A paper by Hofer et al. (JAMA 1999) looked at the reliability of physician report cards having to do with diabetes treatment. The authors looked at variability across physicians in the number of physician visits and hospitalizations among diabetic patients. They found:
- Other factors affect hospitalization more than physician care. “For profiles based on hospitalization rates, visit rates, laboratory utilization rates, and glycemic control, 4% or less of the overall variance was attributable to differences in physician practice…13% of the variation in outpatient visit rates and 8% of the variation for hospitalization rates are attributable to the physician”

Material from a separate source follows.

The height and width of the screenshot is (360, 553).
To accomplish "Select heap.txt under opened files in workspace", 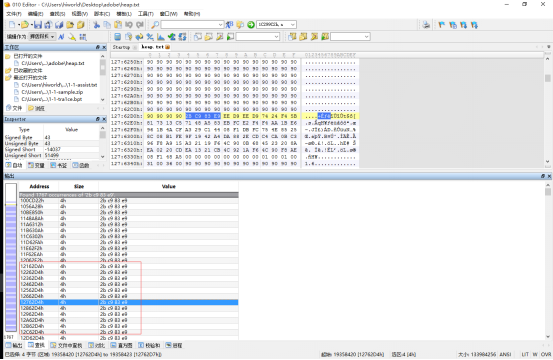I will pos(53,63).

- Physicians can game the system. If risk adjustment is not perfect–which it will never be–physicians could avoid being seen as high cost by pruning from their panel the 1 to 3 sickest patients.
- Physician profiling is expensive. Profiling ventures can add between $0.59 to $2.17 per member per month (in 1999 dollars).
- Timothy P. Hofer; Rodney A. Hayward; Sheldon Greenfield; Edward H. Wagner; Sherrie H. Kaplan; Willard G. Manning (1999) “The Unreliability of Individual Physician ‘Report Cards’ for Assessing the Costs and Quality of Care of a Chronic Disease” JAMA. 1999;281:2098-2105.